What are the lines, copied exactly, from the one containing "Click the F. Outer Leg Length header" through the final line of the material? Leave the pictures out.

* * * * * * * * *

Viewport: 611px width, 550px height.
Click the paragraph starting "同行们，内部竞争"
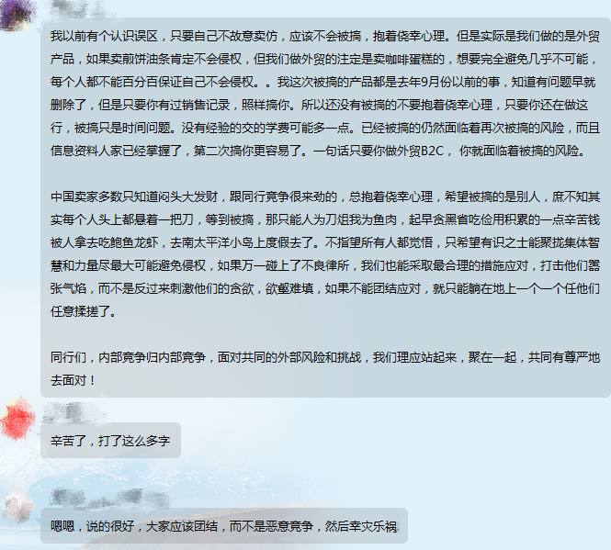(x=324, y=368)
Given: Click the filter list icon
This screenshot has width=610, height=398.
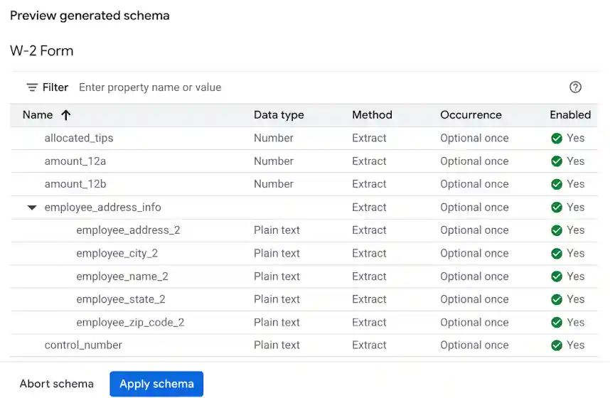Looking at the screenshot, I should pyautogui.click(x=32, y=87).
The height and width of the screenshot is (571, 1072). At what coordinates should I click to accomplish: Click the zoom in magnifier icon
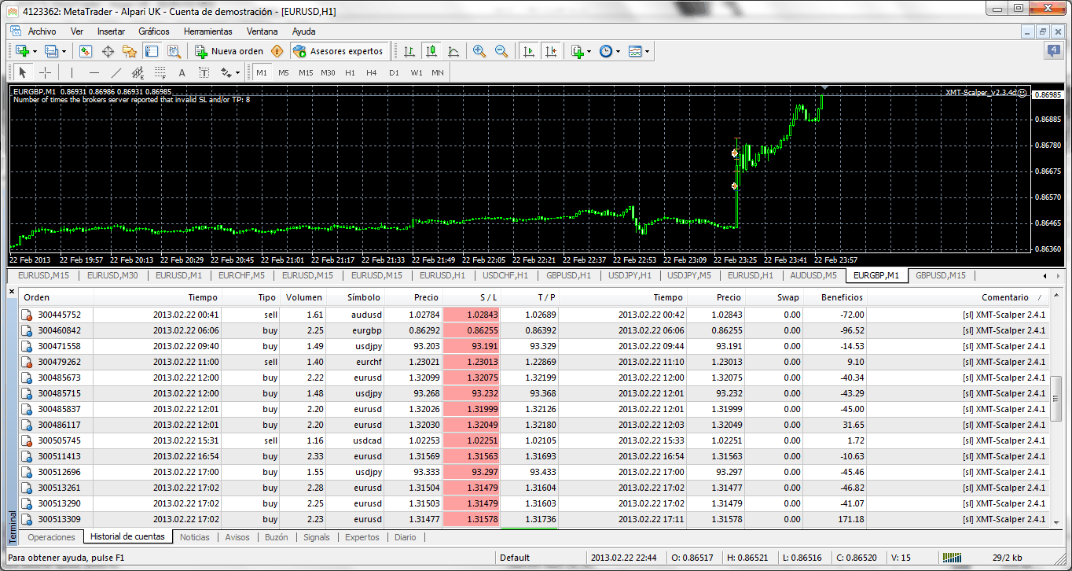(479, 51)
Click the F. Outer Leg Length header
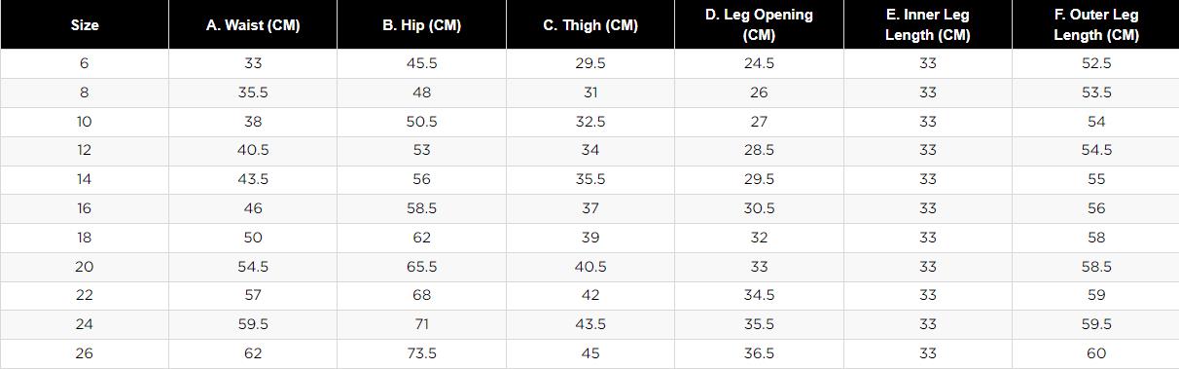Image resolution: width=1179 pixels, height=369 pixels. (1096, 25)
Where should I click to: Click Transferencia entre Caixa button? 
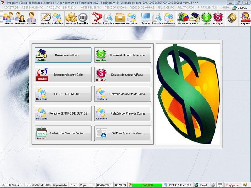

* * * * * * * * *

# [Answer space]
Click the F. Outer Leg Length header
Image resolution: width=1179 pixels, height=369 pixels. (1096, 25)
Where should I click to: Click Transferencia entre Caixa button? 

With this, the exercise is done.